_EXERCISE AIM_
Format the lines of the listing as a JSON list of strings, one string per line with blank lines omitted, beginning with the line containing "Where should I click to: Toggle" and continuing through the line containing "Action: point(28,8)". Include only those lines.

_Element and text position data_
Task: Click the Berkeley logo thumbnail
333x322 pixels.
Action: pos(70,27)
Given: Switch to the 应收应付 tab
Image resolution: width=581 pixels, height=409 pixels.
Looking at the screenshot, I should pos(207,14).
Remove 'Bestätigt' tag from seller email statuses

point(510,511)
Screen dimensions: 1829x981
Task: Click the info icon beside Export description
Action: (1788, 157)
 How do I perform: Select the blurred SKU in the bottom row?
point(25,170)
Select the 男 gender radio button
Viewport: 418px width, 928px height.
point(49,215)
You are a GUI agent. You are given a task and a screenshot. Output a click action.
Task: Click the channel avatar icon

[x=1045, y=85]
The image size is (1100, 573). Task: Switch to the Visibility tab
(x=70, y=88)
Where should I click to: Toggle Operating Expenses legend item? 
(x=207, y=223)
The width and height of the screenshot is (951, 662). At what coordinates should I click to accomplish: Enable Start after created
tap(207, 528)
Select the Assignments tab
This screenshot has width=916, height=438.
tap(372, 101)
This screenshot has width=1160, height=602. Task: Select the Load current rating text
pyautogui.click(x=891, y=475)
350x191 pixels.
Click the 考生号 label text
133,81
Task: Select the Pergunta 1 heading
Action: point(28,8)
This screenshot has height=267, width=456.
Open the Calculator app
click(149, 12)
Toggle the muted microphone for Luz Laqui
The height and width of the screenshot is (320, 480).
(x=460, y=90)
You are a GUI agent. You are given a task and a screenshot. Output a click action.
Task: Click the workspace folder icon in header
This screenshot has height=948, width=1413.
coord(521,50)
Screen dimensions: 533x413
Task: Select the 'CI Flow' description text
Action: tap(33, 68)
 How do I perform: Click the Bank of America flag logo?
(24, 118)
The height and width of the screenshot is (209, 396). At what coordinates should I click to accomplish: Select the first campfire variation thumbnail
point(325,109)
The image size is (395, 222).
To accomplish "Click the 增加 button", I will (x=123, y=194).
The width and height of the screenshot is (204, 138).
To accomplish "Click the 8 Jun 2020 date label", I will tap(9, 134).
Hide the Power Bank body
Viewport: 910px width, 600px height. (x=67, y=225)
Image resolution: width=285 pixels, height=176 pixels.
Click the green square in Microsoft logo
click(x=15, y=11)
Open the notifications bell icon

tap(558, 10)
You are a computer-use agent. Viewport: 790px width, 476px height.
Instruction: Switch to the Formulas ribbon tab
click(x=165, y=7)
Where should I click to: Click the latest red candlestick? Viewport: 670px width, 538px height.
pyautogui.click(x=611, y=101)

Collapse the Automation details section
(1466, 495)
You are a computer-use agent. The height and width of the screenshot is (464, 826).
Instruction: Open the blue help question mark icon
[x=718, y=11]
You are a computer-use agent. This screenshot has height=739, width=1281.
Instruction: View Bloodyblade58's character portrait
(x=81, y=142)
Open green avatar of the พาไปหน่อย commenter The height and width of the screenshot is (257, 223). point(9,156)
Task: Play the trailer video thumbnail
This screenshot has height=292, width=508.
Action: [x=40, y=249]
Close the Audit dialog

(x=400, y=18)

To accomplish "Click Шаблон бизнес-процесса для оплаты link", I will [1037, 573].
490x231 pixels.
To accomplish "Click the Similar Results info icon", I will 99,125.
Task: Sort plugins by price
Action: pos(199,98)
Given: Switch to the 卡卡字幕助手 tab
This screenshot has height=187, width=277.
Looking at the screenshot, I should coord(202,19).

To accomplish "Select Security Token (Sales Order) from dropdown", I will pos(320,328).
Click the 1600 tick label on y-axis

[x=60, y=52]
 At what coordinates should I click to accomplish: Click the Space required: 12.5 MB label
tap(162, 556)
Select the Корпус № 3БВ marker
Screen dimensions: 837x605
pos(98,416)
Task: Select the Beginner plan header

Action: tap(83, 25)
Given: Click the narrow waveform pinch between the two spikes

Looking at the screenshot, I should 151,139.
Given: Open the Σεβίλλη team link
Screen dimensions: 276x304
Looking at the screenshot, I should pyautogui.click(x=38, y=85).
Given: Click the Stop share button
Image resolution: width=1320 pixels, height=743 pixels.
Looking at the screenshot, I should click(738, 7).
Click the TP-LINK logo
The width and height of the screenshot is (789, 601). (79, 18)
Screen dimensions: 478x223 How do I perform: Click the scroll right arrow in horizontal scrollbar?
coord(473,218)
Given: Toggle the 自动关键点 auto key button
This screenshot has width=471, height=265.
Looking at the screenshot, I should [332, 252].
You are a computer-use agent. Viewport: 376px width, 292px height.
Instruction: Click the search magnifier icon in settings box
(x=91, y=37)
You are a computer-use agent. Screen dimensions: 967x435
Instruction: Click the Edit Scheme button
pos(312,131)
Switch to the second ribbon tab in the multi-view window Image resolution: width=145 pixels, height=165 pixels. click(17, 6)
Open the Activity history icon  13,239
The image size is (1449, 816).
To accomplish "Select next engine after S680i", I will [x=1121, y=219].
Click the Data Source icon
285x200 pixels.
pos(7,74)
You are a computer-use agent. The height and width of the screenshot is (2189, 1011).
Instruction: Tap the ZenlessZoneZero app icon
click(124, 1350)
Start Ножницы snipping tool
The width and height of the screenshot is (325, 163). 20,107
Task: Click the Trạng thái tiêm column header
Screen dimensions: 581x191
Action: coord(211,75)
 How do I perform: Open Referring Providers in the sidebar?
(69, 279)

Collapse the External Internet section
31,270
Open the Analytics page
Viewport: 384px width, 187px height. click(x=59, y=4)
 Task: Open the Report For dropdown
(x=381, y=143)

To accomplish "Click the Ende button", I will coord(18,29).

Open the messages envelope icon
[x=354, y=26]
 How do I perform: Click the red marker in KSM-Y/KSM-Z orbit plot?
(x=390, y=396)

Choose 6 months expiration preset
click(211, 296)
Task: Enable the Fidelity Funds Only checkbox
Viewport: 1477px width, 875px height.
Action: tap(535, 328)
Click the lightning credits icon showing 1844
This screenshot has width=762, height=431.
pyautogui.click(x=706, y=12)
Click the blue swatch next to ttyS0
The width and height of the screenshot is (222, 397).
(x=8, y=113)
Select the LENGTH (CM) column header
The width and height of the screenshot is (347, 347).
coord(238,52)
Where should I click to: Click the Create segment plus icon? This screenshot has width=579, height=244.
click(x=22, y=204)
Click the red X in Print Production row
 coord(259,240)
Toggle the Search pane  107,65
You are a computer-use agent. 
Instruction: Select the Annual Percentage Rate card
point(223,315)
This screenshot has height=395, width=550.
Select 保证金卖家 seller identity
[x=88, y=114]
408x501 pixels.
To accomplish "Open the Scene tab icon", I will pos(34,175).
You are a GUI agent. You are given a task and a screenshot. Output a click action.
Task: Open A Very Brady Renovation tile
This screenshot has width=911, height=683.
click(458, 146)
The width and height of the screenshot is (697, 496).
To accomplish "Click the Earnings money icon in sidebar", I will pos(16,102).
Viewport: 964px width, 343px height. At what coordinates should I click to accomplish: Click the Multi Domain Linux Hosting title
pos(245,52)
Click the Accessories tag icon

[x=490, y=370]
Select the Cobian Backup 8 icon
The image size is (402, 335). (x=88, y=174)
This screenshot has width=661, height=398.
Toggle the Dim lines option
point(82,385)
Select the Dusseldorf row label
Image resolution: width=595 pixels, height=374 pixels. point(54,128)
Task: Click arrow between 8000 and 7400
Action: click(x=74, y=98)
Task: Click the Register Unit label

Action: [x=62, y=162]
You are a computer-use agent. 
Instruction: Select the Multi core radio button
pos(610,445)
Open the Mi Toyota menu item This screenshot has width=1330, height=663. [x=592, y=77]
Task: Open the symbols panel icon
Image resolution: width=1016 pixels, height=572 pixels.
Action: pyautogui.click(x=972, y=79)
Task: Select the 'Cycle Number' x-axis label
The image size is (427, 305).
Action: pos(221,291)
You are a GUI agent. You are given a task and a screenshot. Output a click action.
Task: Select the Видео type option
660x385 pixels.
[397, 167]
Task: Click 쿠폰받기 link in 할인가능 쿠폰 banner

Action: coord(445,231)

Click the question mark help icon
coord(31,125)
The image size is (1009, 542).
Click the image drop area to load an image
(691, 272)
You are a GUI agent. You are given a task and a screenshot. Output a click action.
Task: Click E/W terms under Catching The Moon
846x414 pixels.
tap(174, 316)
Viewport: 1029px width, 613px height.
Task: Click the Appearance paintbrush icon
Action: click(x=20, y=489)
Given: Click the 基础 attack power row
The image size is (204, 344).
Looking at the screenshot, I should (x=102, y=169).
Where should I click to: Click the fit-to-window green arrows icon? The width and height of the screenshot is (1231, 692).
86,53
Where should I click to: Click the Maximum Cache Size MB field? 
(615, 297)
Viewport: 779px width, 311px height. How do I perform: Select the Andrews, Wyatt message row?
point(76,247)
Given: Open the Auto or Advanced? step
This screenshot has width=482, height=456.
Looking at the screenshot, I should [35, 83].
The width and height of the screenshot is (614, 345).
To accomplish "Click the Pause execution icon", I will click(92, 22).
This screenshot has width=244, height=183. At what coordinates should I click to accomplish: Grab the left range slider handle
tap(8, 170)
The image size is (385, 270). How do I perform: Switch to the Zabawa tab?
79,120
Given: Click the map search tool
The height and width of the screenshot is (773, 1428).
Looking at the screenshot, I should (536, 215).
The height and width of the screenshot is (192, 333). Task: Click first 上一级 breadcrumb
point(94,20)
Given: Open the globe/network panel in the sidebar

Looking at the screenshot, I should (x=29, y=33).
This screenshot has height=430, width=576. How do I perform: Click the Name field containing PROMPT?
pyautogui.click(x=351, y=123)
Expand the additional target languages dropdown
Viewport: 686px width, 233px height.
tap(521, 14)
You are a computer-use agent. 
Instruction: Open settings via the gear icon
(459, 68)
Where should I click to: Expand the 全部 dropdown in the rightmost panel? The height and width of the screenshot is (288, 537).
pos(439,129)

_FULL SOLUTION_
[
  "Where should I click to: Toggle Operating Expenses legend item? ",
  "(x=207, y=223)",
  "The width and height of the screenshot is (951, 662). At what coordinates should I click to accomplish: Enable Start after created",
  "tap(207, 528)",
  "Select the Assignments tab",
  "This screenshot has width=916, height=438.",
  "tap(372, 101)",
  "This screenshot has width=1160, height=602. Task: Select the Load current rating text",
  "pyautogui.click(x=891, y=475)",
  "350x191 pixels.",
  "Click the 考生号 label text",
  "133,81",
  "Task: Select the Pergunta 1 heading",
  "Action: point(28,8)"
]